Excerpted data Start Marker
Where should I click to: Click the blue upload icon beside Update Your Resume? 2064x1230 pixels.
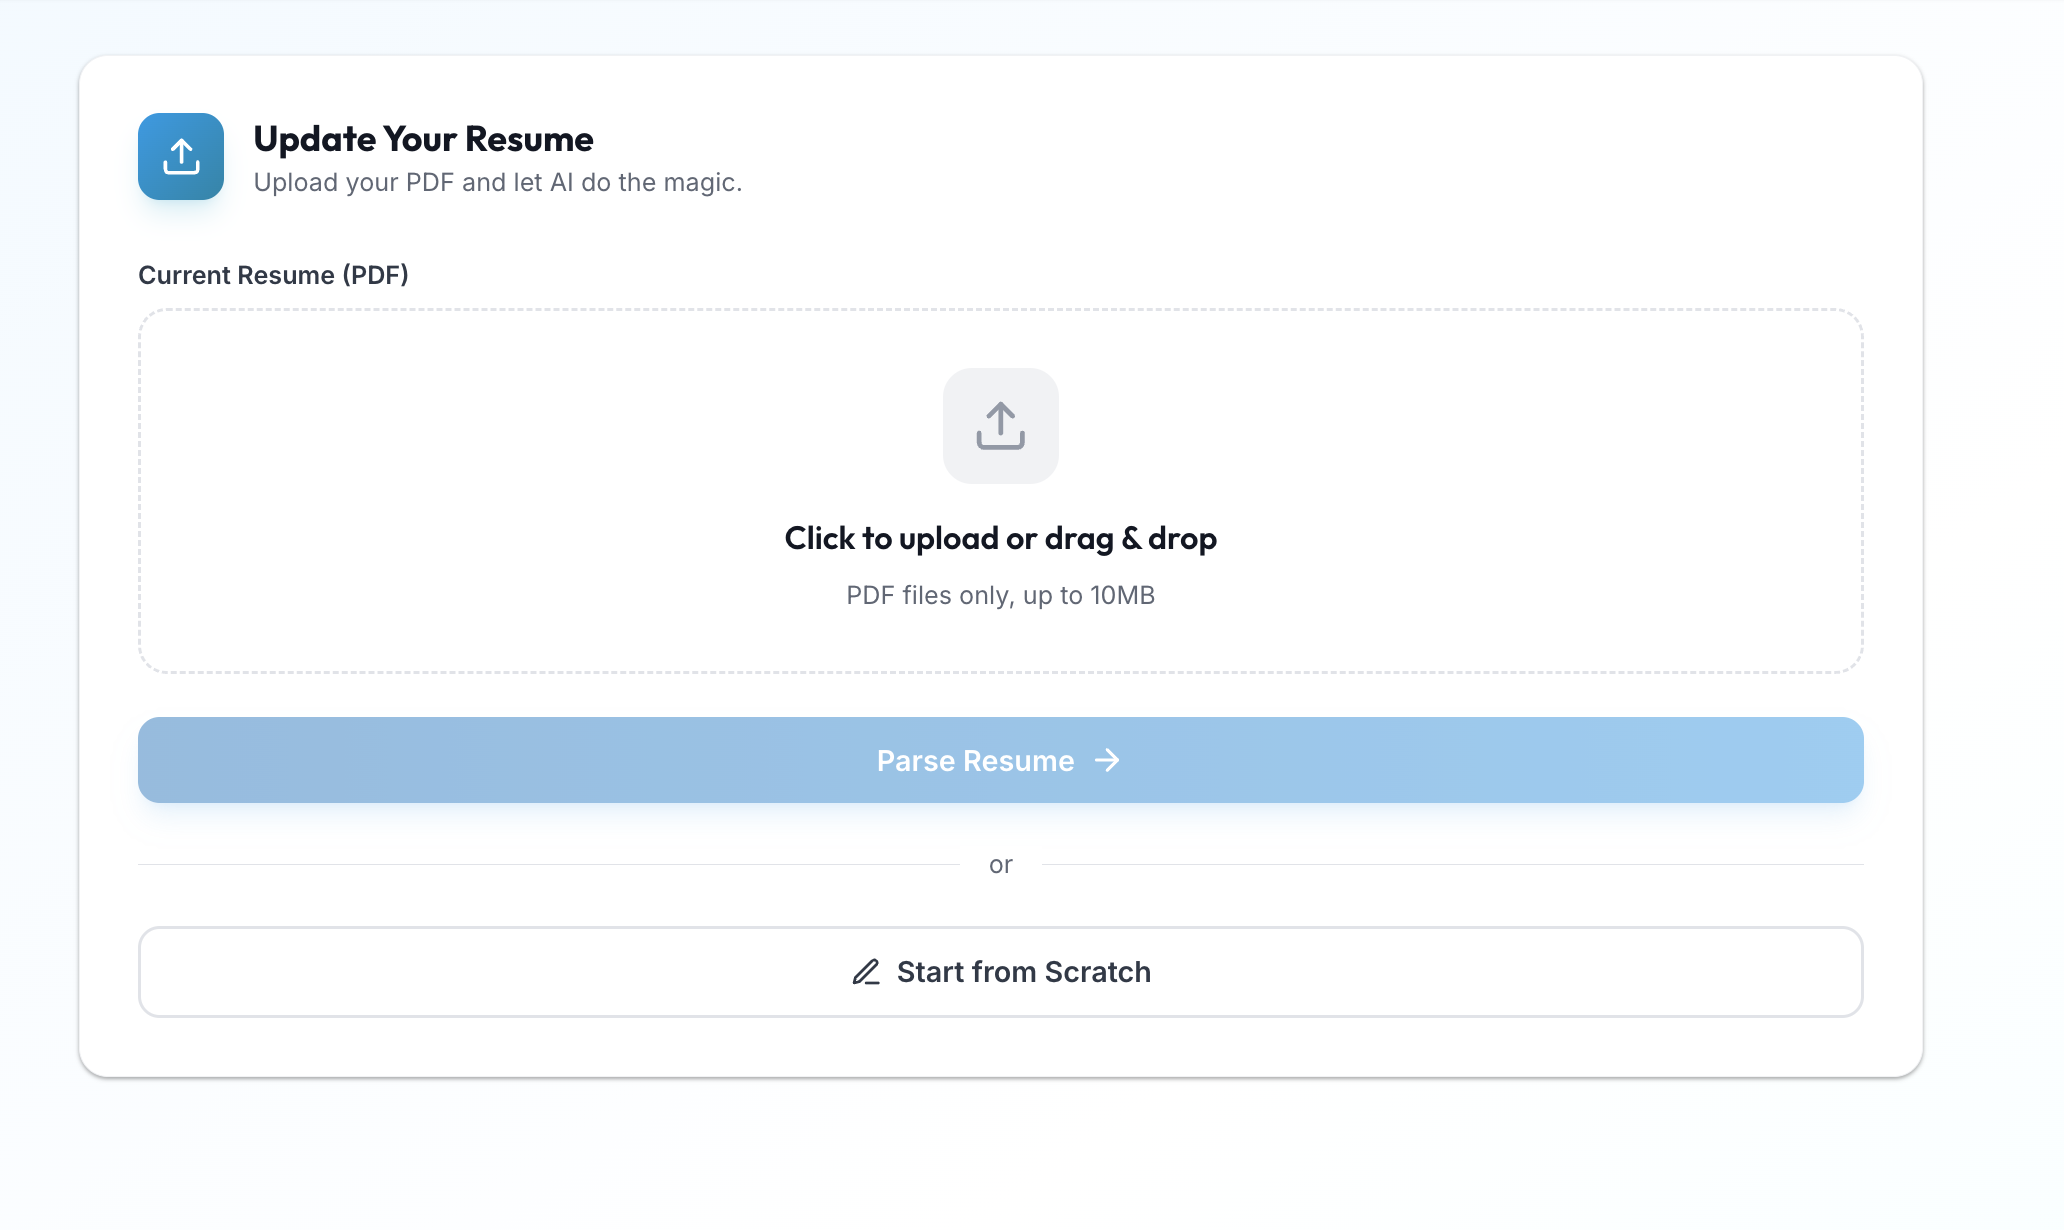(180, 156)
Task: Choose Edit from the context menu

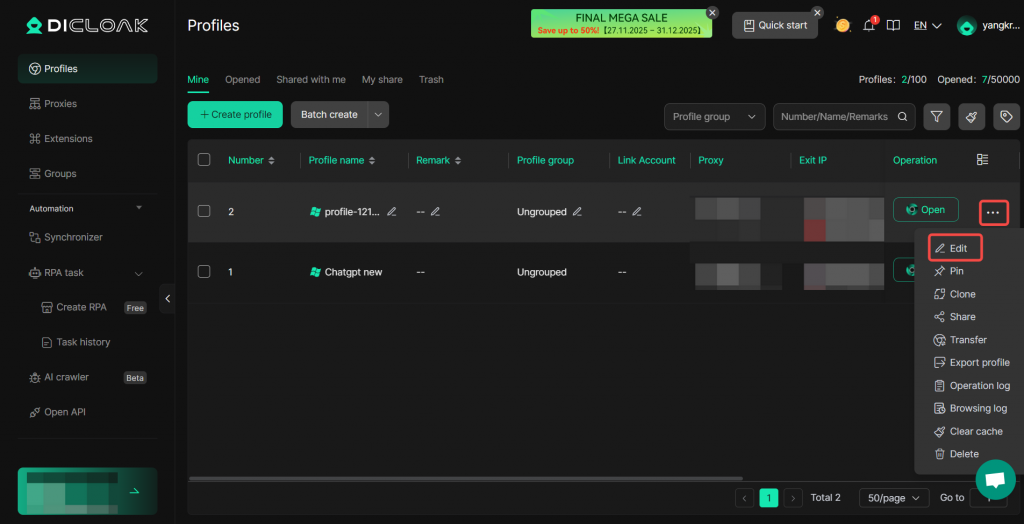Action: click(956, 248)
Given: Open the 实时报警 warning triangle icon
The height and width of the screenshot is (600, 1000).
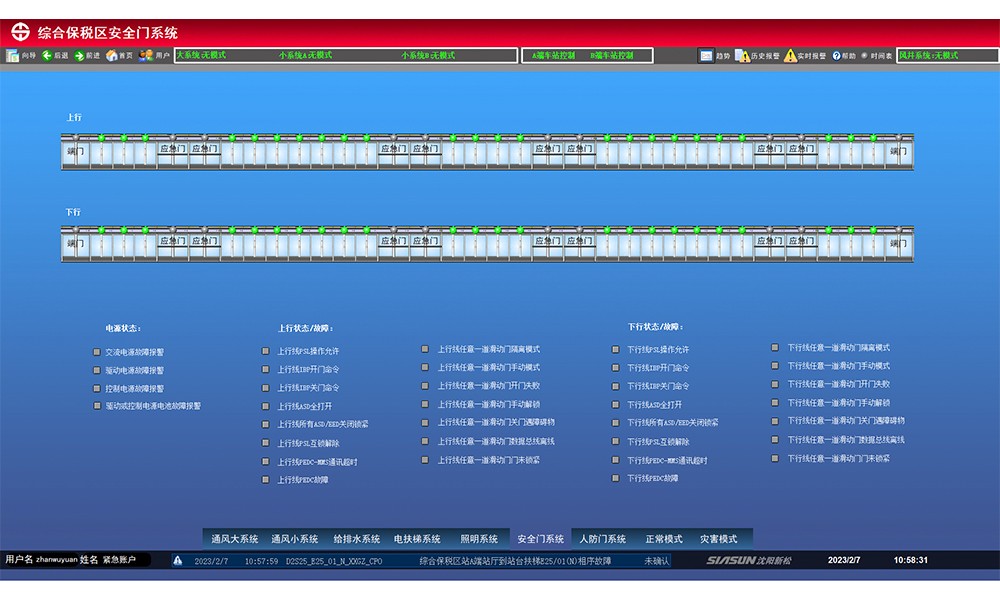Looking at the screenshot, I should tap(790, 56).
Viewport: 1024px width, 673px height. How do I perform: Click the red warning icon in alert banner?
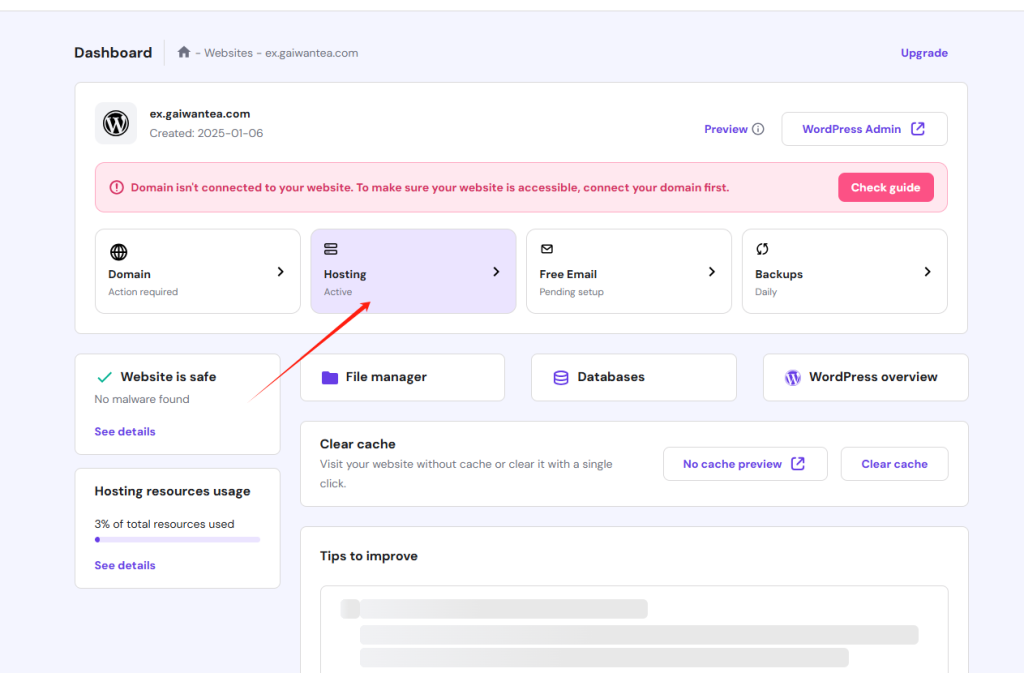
Excerpted data End Marker
An exact transcript is required, covering the lines from the one containing "The height and" through the end of the listing above, inclusive, without pictures.

▶ Written reply:
The height and width of the screenshot is (600, 1000).
Looking at the screenshot, I should tap(790, 56).
Viewport: 1024px width, 673px height. How do I perform: Click the red warning icon in alert banner?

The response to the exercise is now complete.